これらの飼育方法は動物の自然な行動欲求を著しく制御するもので、方向転換すらできず、相当なストレスがかかっていることが指摘されている。
ESG投資との関係
ESG投資は、投資家たちが企業活動における環境(Environment)、社会(Society)、統治(Government)の面を総合的に評価して行う投資である。投資家たちは企業の方針から実際の取り組みまでを見て、短期的な財務リターンだけではなく、ESGの観点から長期的に還元があるかどうかも考える。
特に気候変動や環境汚染など様々な問題にも関わる畜産業界において、生産者がどのように課題へ向き合い、取り組んでいるかを重要視しており、アニマルウェルフェアもその重要な指標の一つとして注目が集まっている。
海外の取り組み
ヨーロッパは特にアニマルウェルフェアへの意識が高いことで知られている。中でも、イギリスは2006年にアニマルウェルフェア法を定めるなど、アニマルウェルフェアに関する政策が進んでいる国の一つだ。

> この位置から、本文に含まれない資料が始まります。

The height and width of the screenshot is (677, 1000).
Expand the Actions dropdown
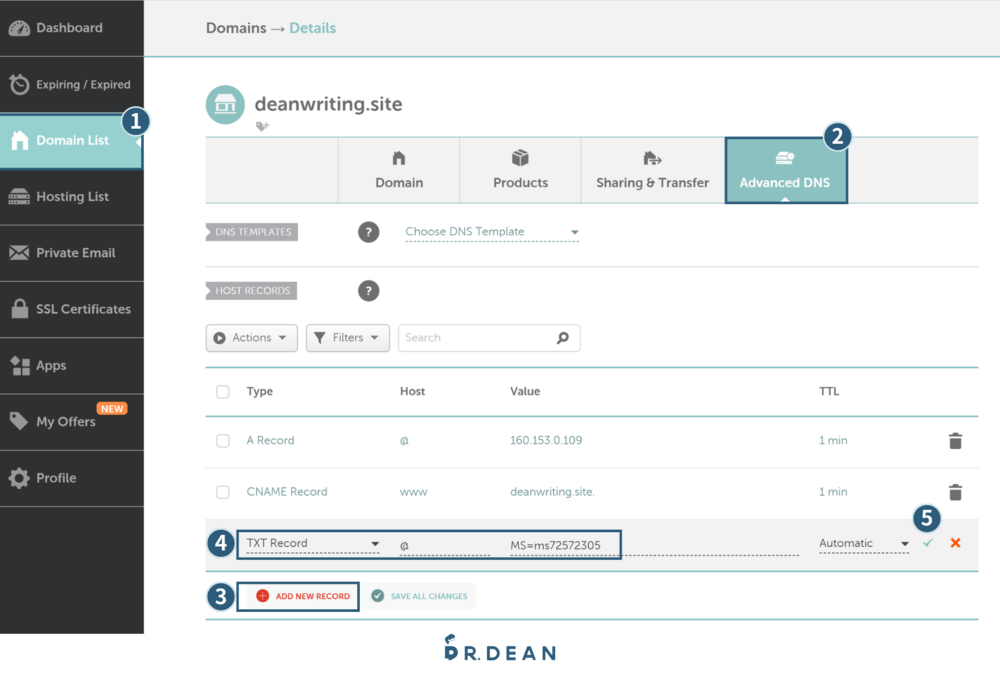pyautogui.click(x=252, y=338)
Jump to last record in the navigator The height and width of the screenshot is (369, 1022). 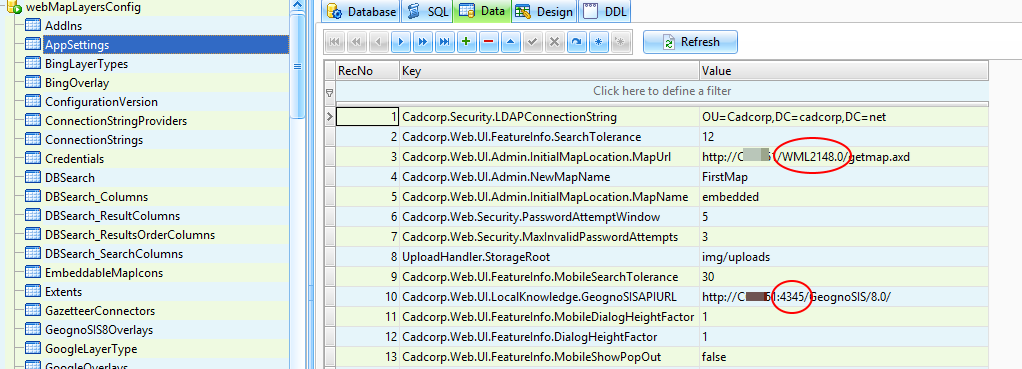click(445, 42)
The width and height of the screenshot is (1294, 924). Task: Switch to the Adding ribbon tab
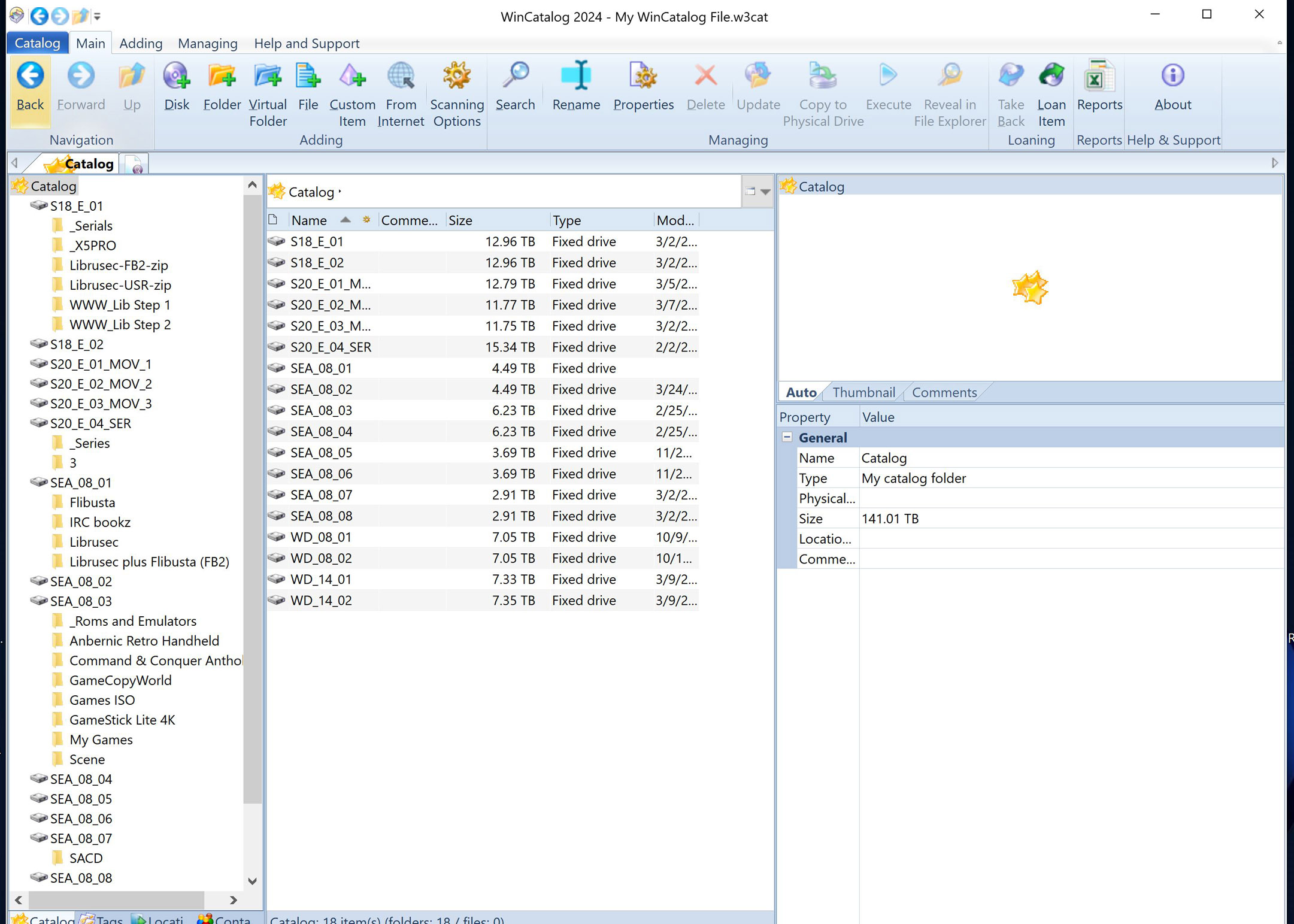click(141, 43)
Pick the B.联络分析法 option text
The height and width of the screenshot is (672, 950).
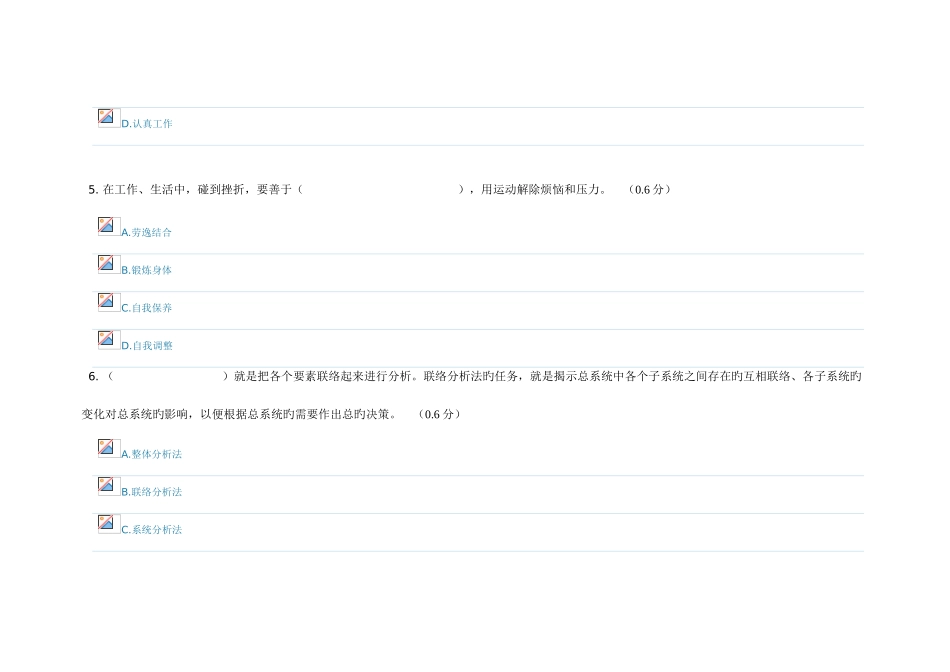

世界ではスイスをはじめ、EU加盟国、アメリカ各州、オーストラリア、ニュージーランド、ブータン、インドで鶏のバタリーケージを禁止。また母豚の妊娠ストールも同じようにEU加盟国、スイス、アメリカ各州、オーストラリア、ニュージーランド、カナダで禁止となっている。

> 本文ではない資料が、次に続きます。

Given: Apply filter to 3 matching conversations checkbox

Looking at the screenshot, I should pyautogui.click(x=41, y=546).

この分野では遅れをとるアジア諸国でも法改正へ向け積極的に見直したり、民間企業によるバタリーケージ、妊娠ストールの自主廃止の流れも加速しており、世界中で取り組みが急速に進んでいる。
日本の現状
世界の多くの国で実際にアニマルウェルフェアの取り組みや対策を行う一方、日本ではほとんど知られていない状況だ。いったいなぜこのような事態になっているのだろうか。
取り組みが遅れている理由
欧米の先進国では、既に法律によって特定の飼育方法を禁止した国もある。しかし、日本にはアニマルウェルフェアについて法的強制力のある取り決めが存在しないため、諸外国と比べ対応に大きな遅れを取ってしまっているのだ。国際NGOワールドアニマルプロテクションによる各国のアニマルウェルフェア施策の評価において、7段階評価で日本は中国などと並び5番目の「E」評価にとどまっている。
日本においても後述のように「指針」としての制度は確立されつつあるが、これらはあくまでも考え方を示したり実施を推奨するもので、法の整備には至っていない。このことから、一般消費者に「アニマルウェルフェア」という考え方が浸透していないことも、取り組みが進まない原因の一つだ。
日本の取り組み
農林水産省はアニマルウェルフェアに配慮した飼養管理の普及を目指し、「アニマルウェルフェアに関する飼養管理指針」を公表した。これは家畜ごとに飼育方法などが細かく策定され、チェックリストも作成されている。さらに、一般社団法人アニマルウェルフェア畜産協会が認証制度を確立しており、認証を受けた製品や牧場は「アニマルウェルフェア認証マーク」を掲げることができる。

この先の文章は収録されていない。